こうした考えのもと、本書では、優れた問題の発見者になるためにリーダーが身につけるべき七つのスキルと能力を解説する。

 

情報のフィルターを避ける。

リーダーのまわりの部下たちは情報にフィルターをかけることがある。この事実を認識しなければならない。彼らはリーダーの貴重な時間を無駄にしたくないため、たいていは善意によって、フィルターをかける。ときには悪いニュースをフィルターにかけ、撥ねてしまう。問題を発見するには、こうしたフィルターを避けなければならない。

人類学者のように観察する。

リーダーは、自然な環境の中で人々の集団を観察することを学ばなければならない。いわば人類学者になるのである。人に質問するだけでなく、その行動を見守らなければならない。というのも、人の発言と行動は一致しないものだからだ。

パターンを探し、見分ける。

優れた問題の発見者は、問題のパターンを探し、見分けることができる。過去の個人的な経験や組織としての経験をチェックする方法を身につければ、問題を人より早く見分けられるようになる。

バラバラの点を線でつなぐ。

一見バラバラの情報の断片の中から「点をつなぐ」能力を磨かなければならない。危機の兆候はあちこちに散らばっていることが多い。細切れの情報をたくさん集めて、やっと組織の抱える問題が見えてくるのだ。

価値ある失敗を奨励する。

優れた問題発見者になるには、部下にリスクを取ることを促し、失敗から学ぶ方法を教えなければならない。

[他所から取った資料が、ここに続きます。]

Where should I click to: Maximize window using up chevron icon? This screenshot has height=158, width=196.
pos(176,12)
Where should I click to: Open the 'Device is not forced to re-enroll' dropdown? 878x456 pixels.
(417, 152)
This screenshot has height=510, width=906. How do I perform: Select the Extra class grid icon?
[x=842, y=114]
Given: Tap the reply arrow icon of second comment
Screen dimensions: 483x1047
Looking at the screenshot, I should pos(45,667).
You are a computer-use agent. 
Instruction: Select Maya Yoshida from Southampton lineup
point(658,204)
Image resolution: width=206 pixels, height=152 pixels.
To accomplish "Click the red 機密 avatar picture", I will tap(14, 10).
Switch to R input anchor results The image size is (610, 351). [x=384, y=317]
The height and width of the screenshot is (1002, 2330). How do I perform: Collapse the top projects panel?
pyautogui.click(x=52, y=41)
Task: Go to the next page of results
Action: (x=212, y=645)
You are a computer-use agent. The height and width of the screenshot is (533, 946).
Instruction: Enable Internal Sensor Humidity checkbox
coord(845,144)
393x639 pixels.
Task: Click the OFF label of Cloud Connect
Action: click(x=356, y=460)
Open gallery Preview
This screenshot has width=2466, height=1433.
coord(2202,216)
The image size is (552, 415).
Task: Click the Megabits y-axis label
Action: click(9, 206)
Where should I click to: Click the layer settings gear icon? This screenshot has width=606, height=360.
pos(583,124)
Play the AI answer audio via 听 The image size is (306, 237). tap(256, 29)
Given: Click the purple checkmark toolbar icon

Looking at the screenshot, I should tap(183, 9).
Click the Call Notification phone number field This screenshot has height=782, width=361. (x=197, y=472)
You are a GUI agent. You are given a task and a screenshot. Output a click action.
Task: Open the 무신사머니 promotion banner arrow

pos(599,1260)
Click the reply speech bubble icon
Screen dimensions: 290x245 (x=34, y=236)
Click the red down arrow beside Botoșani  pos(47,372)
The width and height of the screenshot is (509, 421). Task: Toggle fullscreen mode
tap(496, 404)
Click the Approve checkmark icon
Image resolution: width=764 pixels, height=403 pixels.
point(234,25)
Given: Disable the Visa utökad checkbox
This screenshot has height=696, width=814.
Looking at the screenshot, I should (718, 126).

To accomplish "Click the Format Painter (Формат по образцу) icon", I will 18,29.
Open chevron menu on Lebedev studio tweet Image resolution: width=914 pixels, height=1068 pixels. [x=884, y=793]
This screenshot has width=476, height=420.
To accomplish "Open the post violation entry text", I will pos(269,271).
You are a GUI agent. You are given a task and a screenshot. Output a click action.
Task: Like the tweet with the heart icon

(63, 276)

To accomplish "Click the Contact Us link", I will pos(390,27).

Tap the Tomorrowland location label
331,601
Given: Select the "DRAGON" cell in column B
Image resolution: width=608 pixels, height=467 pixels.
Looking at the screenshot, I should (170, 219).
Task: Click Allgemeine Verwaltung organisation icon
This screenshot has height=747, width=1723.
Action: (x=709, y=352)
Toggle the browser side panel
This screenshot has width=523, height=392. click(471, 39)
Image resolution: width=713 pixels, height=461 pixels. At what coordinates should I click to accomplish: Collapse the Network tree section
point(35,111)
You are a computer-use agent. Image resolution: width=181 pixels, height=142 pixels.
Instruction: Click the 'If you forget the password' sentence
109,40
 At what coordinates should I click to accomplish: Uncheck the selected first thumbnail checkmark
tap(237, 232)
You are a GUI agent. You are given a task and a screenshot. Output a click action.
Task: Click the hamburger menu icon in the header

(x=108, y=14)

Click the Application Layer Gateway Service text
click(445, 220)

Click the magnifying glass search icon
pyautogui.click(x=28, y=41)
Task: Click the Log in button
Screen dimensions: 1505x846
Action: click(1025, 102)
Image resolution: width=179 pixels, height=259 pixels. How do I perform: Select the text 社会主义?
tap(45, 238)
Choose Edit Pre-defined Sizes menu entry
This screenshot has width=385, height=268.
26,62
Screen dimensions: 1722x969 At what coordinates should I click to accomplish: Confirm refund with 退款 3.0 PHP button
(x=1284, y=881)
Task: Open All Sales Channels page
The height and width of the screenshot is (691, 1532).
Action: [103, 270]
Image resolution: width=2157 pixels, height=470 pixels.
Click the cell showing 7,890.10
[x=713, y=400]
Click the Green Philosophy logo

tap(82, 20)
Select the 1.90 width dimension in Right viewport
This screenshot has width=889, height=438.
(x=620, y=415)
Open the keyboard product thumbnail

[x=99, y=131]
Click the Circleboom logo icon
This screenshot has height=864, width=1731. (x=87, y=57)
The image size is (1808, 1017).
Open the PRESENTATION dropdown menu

失敗の中にも有益なものがあるからだ。それは学習と改善の機会となる。リーダーは、有益な失敗とその他の失敗を区別しなければならない。

話し方と聞き方を訓練する。

リーダーは自分自身のコミュニケーション能力だけでなく、組織全体のコミュニケーション能力も磨かなければならない。部下に率直かつ効果的な話し方を教え、組織のあらゆる階層のマネジャーに、懸念を伝えたり、問題を指摘したり、社会通念に異論を唱える部下にうまく対応したりする方法を教える必要がある。

行動を振り返り、反省のプロになる。

スポーツチームの偉大なコーチや監督は、過去の試合や演技の録画を見て、自分のチームの問題だけでなく、ライバルが抱える問題からも教訓を得る。リーダーは、反省し見直すことに熟達し、新たな行動を効果的に練習する方法を考えなければならない。